Lori Delacruz Lewis is seeking feedback on her sustainability workbook from higher education teachers. Courtesy of Storyblock.
March 12, 2018
Lori Delacruz Lewis wants to know what higher education teachers think of her sustainability workbook.
Lewis, the sustainability coordinator for Mountain View College in Dallas, is working toward her master’s degree in Sustainability and Development at SMU. Her graduate thesis has involved writing a workbook, Sustainability: Designing Interdisciplinary Opportunities for Teaching. The workbook is geared toward helping higher education faculty integrate sustainability into their course while incorporating the United Nations' Sustainable Development Goals.
The project started as a capstone but has turned into a thesis and Lewis needs data about faculty using her workbook to write an analysis. She is asking teachers to download the 174-page workbook. At the beginning of May, faculty who have provided their email address will receive a 16-question survey via email that needs to be returned by the end of May.

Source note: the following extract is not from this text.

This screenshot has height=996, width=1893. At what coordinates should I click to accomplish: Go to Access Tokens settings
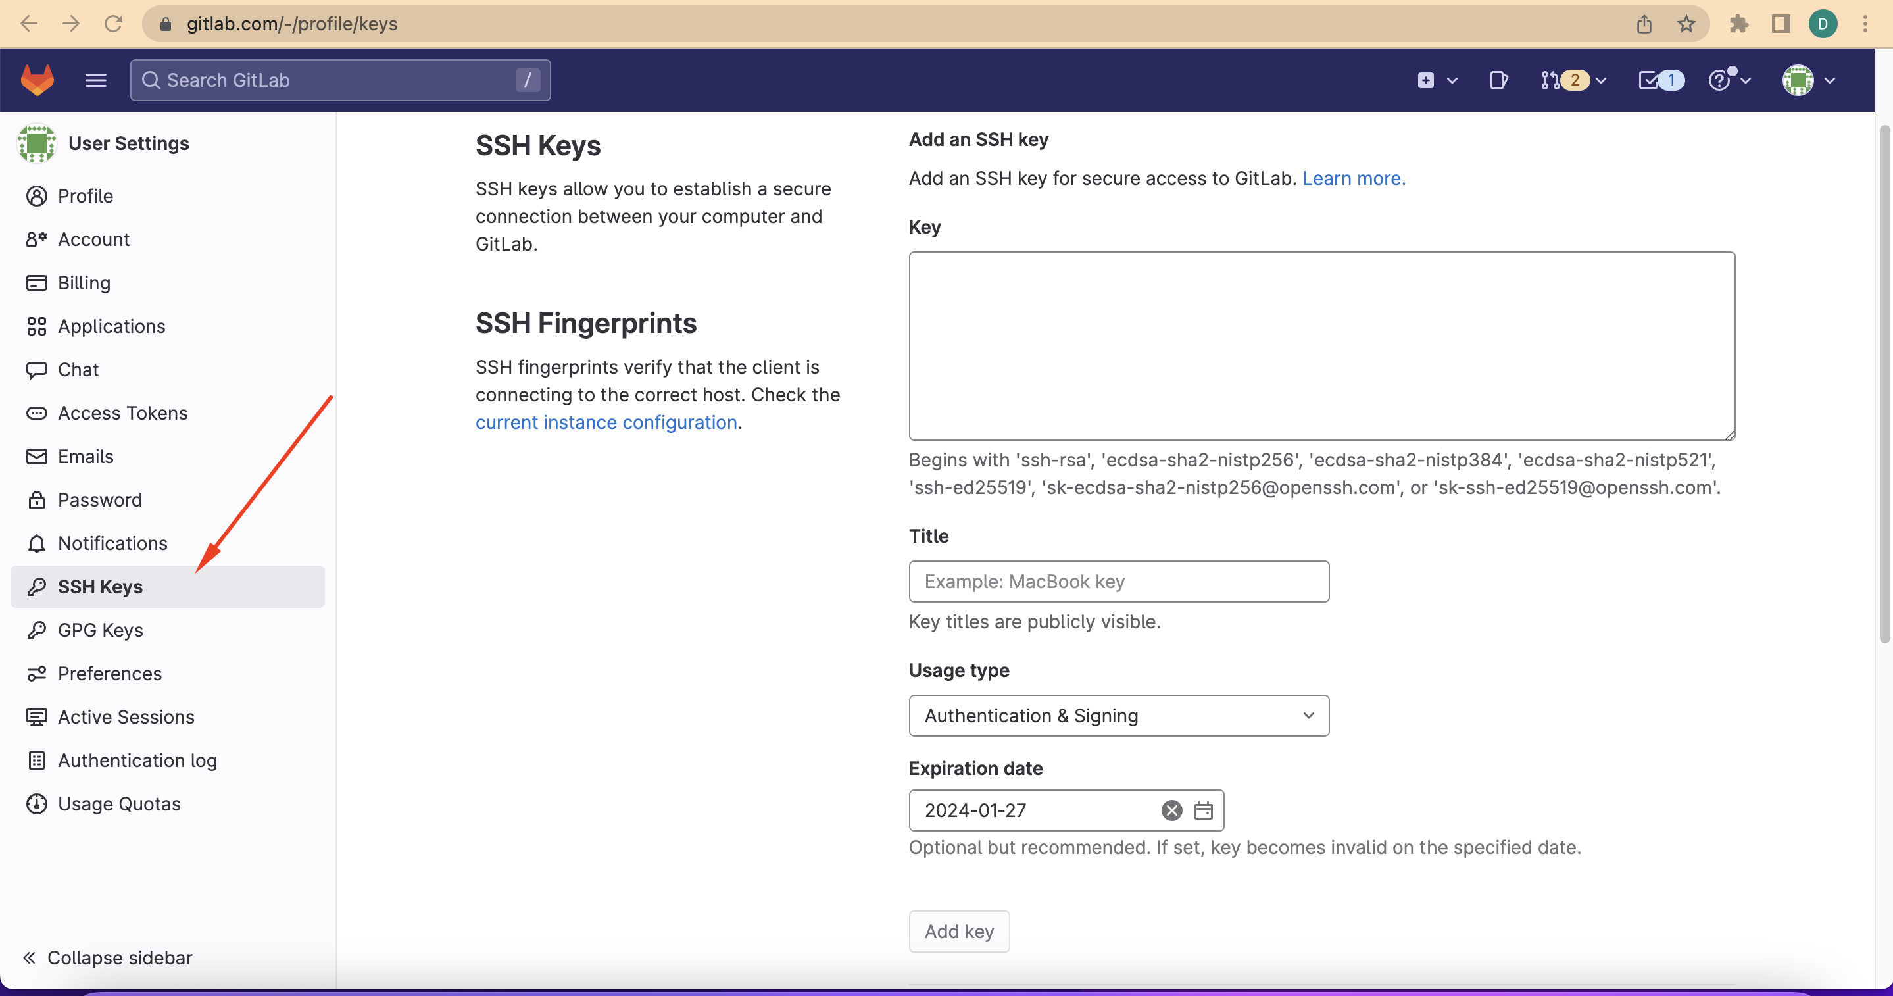(122, 413)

She explains that she wrote the book for colleges and universities, but it could also be used in Advanced Placement high school courses.
A teacher can glance through the workbook and select courses relevant to their course. Questions such as the following are asked.: What topic did you cover and what was your experience? Did you find the workbook easy? How did the students respond?
Lewis consulted Mountain View College textbooks while writing the workbook, identifying topics that correlate with sustainability. The workbook covers topics that faculty may not realize are also sustainability topics.
“The topics that I actually wrote to are geology, business management, computer science, engineering and government,” she shares. “When a teacher opens the workbook and finds a topic that he/she would like to present, they can look to the sidebar and find a list of courses such as chemistry, economics, history, physics, sociology, etc., that correlate with the topic.”
A tip in using the workbook is that is isn’t necessary to use every single topic, but perhaps just pick a few, or even one, that fits what is being covered in the teacher’s syllabus and bring in a faculty member from a different discipline to cover the same topic from a different point of view. This gives students a well-rounded view of the topics.
“Actually, I had in mind that someone in geology could cover a topic by utilizing a current event, an industry report or video. In a sidebar for each topic is a list of other courses that coincide with that topic, e.g., a different faculty member from another discipline could talk to that topic from a different point of view so that students could learn how their courses are interconnected.”